24. The postings by the appellant are opportunistic and are not as a result of his political convictions. Although he has continued to post, there is no credible evidence that he will continue to post these opportunistic posts once in Bangladesh and no credible evidence that he is posting now because of his political convictions. He does not otherwise make a credible claim that he is politically active. He can stop posting. He can close his Facebook account. He has no BNP activity and the postings themselves do not make him an activist. Although for some individuals, their postings may bring that person to the adverse attention of the authorities, the evidence this appellant relies upon does not suggest that Facebook accounts of individuals in the diaspora are routinely monitored or that on arrival in Bangladesh he will be asked for a Facebook account or other social media password; the evidence suggests that the social media accounts that are monitored are those within Bangladesh and, generally, those who have a link to opposition political activism or political activism that could be perceived as being in opposition to the Government or its ministers. The appellant does not fall within that category of individuals. My attention was not drawn to background evidence which indicated that even those who were plainly making opportunistic claims in order to remain abroad were at risk if returned. If he chose to disclose his whereabouts or his whereabouts became known, there is no credible evidence that his postings whilst in the UK would become known or cause him to be at risk.

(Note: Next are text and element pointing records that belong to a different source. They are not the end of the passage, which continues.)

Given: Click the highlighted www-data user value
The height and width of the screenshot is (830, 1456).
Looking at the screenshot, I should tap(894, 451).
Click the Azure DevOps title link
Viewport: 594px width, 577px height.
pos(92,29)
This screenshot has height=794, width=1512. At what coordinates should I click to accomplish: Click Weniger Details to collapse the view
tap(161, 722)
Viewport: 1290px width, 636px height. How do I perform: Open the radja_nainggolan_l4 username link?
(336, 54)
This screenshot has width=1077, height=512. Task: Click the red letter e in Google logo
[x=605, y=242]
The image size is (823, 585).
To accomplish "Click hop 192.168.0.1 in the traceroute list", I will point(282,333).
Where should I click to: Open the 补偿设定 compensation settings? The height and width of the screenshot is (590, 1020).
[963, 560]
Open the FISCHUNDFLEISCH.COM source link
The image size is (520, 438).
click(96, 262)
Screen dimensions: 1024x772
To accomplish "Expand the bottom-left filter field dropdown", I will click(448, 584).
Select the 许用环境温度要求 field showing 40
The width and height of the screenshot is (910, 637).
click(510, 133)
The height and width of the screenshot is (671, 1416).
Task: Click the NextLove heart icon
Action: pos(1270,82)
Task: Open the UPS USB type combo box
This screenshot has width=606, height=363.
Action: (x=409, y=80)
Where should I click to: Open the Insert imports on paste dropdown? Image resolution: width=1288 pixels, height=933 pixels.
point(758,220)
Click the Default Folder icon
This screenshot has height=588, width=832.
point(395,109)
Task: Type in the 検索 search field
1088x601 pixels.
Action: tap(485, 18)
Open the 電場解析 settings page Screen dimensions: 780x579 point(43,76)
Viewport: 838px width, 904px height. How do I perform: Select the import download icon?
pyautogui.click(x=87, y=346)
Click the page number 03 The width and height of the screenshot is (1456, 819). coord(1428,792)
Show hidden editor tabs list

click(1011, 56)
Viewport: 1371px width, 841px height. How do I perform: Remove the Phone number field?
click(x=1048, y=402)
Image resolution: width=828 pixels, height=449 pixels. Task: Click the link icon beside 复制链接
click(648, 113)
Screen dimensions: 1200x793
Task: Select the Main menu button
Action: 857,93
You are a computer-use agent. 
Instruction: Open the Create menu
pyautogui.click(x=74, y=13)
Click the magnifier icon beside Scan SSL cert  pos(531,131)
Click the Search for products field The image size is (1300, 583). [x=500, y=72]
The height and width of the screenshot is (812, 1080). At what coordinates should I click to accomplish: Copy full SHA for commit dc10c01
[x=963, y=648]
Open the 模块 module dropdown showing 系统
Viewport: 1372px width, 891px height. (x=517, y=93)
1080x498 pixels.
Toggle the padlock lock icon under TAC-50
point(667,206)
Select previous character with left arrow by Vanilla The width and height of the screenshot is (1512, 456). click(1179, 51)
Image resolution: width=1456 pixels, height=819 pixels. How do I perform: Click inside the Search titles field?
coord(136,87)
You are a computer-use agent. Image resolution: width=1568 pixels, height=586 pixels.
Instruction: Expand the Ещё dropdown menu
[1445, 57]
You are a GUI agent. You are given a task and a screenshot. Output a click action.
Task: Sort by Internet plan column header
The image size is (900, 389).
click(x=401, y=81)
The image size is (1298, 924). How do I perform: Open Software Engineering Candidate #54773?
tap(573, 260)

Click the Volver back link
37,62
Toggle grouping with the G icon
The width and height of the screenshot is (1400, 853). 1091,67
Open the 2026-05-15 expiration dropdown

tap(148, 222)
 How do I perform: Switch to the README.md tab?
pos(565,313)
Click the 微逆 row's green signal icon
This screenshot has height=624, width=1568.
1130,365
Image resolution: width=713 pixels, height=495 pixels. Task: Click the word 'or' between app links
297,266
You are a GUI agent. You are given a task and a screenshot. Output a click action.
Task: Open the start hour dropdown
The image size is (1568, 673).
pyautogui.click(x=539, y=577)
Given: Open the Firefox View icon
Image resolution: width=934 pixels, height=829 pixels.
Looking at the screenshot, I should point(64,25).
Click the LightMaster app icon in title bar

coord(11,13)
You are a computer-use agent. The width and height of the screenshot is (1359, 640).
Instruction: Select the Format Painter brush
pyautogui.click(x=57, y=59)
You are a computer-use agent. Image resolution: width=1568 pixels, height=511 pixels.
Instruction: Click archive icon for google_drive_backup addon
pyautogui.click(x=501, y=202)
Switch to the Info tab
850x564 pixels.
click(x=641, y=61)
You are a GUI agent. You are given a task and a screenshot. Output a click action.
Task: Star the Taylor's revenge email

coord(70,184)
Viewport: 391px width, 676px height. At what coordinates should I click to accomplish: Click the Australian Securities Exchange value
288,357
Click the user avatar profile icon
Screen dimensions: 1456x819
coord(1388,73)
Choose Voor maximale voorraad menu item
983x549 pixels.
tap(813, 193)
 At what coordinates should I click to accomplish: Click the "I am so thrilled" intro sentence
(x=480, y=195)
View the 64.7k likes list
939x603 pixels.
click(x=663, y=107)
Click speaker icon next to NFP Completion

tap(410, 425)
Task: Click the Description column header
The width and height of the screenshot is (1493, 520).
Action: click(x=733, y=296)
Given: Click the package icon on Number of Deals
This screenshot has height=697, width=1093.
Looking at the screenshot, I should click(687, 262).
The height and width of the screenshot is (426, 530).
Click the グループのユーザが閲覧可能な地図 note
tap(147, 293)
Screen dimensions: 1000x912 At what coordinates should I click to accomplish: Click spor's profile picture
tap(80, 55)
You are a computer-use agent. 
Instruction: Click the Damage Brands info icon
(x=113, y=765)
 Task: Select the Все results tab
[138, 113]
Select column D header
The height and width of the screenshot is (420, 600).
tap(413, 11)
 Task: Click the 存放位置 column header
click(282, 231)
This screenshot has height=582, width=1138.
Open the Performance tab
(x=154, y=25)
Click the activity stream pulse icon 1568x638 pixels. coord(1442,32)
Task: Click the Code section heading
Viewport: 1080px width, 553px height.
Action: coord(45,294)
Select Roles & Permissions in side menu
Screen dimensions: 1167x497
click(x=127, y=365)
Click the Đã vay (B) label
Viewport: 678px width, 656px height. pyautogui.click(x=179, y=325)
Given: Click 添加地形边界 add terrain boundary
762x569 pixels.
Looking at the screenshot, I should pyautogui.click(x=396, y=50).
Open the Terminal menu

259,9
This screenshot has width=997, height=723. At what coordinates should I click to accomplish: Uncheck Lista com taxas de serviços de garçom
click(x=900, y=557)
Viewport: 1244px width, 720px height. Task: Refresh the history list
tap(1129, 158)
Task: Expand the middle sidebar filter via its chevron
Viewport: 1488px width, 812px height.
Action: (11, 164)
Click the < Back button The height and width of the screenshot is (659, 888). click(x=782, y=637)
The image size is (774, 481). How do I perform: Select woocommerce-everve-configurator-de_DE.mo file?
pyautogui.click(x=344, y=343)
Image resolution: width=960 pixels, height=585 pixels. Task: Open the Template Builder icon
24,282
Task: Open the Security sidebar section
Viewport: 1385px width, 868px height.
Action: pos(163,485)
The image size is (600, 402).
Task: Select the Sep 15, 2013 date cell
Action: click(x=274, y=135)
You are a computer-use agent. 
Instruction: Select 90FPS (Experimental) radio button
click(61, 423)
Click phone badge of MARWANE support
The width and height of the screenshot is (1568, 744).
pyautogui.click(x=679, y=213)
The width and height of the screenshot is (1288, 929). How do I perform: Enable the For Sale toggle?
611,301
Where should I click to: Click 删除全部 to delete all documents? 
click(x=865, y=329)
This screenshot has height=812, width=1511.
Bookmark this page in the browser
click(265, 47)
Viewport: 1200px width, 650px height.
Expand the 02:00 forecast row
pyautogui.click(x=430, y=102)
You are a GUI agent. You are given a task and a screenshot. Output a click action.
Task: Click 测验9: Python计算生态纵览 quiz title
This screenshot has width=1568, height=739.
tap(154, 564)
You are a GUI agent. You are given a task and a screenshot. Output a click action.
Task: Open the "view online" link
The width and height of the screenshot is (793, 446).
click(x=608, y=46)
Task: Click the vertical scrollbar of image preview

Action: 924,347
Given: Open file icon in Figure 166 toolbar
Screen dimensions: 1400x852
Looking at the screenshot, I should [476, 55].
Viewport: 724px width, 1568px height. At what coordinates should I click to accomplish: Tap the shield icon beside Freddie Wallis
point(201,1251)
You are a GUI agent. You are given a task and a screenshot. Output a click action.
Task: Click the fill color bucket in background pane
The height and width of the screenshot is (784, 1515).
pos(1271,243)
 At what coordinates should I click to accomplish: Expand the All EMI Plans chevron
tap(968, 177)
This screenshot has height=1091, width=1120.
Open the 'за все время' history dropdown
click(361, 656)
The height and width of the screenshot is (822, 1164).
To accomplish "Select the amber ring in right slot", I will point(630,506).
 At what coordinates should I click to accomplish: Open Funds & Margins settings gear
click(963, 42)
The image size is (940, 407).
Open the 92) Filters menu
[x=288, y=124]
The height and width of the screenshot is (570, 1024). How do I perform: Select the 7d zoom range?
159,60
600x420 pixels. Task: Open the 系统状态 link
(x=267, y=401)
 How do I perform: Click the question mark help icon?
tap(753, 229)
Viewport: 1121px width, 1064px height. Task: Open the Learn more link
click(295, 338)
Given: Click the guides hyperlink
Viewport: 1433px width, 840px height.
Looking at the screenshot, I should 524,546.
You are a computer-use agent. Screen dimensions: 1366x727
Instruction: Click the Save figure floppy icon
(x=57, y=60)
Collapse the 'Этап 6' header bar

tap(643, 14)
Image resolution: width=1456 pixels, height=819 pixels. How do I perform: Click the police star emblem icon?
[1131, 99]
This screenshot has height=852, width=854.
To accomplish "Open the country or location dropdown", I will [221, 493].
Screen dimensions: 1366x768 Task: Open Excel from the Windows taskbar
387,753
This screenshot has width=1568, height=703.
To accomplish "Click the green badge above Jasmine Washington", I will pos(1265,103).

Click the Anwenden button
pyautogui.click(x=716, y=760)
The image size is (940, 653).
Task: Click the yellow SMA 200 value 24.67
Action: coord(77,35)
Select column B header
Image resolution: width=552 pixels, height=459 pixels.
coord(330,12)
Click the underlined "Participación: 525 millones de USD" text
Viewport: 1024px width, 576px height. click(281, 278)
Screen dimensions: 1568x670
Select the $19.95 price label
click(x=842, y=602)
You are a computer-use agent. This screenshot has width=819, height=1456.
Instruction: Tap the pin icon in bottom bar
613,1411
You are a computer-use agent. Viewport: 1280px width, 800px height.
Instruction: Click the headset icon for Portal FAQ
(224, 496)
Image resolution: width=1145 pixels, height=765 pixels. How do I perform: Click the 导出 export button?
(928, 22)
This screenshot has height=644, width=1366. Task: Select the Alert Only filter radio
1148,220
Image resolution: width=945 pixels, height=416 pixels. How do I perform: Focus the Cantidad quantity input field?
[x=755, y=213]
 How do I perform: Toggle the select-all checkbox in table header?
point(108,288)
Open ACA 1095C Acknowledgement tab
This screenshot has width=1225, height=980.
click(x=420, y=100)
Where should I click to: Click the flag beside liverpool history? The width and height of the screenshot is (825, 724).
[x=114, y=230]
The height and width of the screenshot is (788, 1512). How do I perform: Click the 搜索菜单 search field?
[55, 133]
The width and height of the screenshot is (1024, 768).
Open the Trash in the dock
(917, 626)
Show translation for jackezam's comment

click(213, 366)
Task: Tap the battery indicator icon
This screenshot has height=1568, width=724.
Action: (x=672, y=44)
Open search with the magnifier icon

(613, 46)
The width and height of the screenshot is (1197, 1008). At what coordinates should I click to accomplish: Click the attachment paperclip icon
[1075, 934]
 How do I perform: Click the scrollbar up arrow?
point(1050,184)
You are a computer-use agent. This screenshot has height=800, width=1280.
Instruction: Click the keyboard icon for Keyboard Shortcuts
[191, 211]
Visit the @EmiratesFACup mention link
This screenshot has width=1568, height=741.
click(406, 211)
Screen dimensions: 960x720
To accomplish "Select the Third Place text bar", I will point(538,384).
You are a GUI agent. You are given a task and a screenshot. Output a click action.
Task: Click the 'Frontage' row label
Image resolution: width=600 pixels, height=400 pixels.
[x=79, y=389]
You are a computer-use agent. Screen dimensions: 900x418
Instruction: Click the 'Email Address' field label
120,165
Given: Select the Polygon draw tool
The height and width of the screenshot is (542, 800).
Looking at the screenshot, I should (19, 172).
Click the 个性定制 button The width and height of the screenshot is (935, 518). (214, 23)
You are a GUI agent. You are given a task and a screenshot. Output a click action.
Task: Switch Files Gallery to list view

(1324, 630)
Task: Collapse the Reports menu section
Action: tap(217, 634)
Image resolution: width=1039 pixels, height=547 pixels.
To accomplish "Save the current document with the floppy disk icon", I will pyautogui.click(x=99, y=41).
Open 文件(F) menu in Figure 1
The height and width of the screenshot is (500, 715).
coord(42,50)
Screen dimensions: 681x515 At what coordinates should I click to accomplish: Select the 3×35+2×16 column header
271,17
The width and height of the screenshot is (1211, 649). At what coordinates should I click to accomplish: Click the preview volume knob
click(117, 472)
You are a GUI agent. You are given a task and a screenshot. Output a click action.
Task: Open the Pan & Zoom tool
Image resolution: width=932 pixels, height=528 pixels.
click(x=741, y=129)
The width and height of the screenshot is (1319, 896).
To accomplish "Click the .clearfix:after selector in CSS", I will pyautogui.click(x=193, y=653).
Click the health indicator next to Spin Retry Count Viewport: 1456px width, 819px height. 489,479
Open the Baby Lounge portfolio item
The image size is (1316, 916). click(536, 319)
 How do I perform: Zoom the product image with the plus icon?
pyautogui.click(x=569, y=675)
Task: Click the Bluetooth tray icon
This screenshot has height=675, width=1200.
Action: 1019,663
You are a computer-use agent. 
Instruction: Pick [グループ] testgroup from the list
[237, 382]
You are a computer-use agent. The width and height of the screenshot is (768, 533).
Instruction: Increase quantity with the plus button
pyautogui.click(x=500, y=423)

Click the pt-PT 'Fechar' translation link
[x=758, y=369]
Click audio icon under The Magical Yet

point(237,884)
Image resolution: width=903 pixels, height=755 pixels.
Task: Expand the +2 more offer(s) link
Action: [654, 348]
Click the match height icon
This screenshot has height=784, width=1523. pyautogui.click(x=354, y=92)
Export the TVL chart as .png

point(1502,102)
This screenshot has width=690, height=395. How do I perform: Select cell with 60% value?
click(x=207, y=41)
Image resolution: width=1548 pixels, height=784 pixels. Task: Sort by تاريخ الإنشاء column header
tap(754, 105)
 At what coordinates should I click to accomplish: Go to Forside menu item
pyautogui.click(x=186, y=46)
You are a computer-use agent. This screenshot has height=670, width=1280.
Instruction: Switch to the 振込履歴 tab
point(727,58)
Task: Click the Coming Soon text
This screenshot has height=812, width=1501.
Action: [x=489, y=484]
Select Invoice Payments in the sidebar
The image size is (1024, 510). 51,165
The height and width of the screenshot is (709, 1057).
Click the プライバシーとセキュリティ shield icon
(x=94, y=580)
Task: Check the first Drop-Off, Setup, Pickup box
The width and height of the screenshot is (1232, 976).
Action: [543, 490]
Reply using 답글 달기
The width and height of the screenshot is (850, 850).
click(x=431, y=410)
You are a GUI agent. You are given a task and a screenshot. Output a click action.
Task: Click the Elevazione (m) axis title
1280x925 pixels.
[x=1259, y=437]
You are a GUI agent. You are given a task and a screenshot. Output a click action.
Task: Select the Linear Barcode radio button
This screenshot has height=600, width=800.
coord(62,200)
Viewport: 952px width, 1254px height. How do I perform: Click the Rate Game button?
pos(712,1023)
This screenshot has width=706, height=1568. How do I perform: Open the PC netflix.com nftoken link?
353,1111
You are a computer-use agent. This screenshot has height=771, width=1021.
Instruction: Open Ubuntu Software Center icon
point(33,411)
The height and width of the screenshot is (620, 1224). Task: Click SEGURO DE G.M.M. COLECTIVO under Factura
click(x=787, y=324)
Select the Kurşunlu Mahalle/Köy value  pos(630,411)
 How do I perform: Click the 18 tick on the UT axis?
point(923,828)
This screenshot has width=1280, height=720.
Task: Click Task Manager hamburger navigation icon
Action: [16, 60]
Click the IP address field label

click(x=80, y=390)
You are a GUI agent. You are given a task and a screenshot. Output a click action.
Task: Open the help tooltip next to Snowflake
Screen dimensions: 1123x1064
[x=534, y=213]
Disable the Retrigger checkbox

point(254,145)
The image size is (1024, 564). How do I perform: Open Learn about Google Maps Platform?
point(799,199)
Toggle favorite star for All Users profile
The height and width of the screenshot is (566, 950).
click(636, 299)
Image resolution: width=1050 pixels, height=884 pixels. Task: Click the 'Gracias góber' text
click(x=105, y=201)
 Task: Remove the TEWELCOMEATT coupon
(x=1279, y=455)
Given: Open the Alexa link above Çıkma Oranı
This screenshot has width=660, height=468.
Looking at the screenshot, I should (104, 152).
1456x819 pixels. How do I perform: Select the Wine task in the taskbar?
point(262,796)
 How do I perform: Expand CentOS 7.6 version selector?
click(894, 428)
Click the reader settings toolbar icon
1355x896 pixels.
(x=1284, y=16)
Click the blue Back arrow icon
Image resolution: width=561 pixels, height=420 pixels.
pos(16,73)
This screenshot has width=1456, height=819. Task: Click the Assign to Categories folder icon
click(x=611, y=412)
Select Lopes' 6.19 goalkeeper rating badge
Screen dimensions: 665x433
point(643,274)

If he chose to disclose postings which are opportunistic and not reflective of his political views and which do not reflect real political activity, that is a matter for him.
25. It follows that the appellant is not a risk of being persecuted on return to Bangladesh.
Conclusions:
The making of the decision of the First-tier Tribunal did involve the making of an error on a point of law.
I set aside the decision.
I re-make the decision in the appeal by dismissing it.
Anonymity
The First-tier Tribunal made an order pursuant to rule 45(4)(i) of the Asylum and Immigration Tribunal (Procedure) Rules 2005.
I continue that order (pursuant to rule 14 of the Tribunal Procedure (Upper Tribunal) Rules 2008).